ENTRIES PROVIDED section start

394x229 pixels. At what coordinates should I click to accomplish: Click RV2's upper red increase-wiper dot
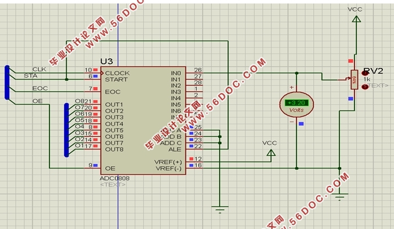tap(365, 73)

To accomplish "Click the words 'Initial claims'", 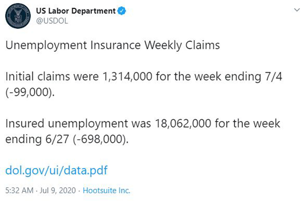I will [38, 76].
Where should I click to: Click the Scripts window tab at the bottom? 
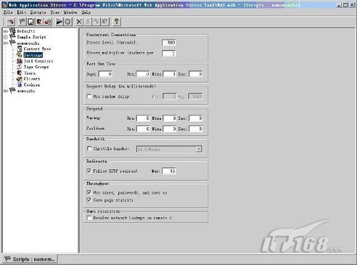tap(30, 259)
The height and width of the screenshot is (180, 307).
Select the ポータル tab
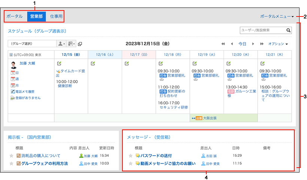tap(15, 17)
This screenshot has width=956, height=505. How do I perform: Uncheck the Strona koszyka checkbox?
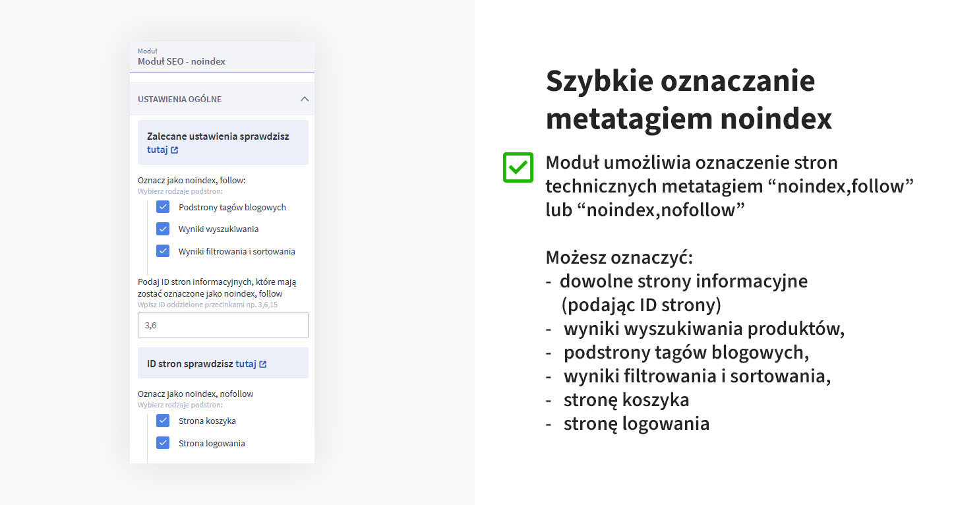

ENTRIES PROVIDED section end

> INSTRUCTIONS TO FOLLOW: Could you write out verbatim only those lines that run from the line containing "Where should I" through the end of the listing above, both included, without the pictures?

> RESPONSE TO THIS EXERCISE:
Where should I click to: Click the Scripts window tab at the bottom? 
tap(30, 259)
The height and width of the screenshot is (180, 307).
Select the ポータル tab
tap(15, 17)
This screenshot has width=956, height=505. How do I perform: Uncheck the Strona koszyka checkbox?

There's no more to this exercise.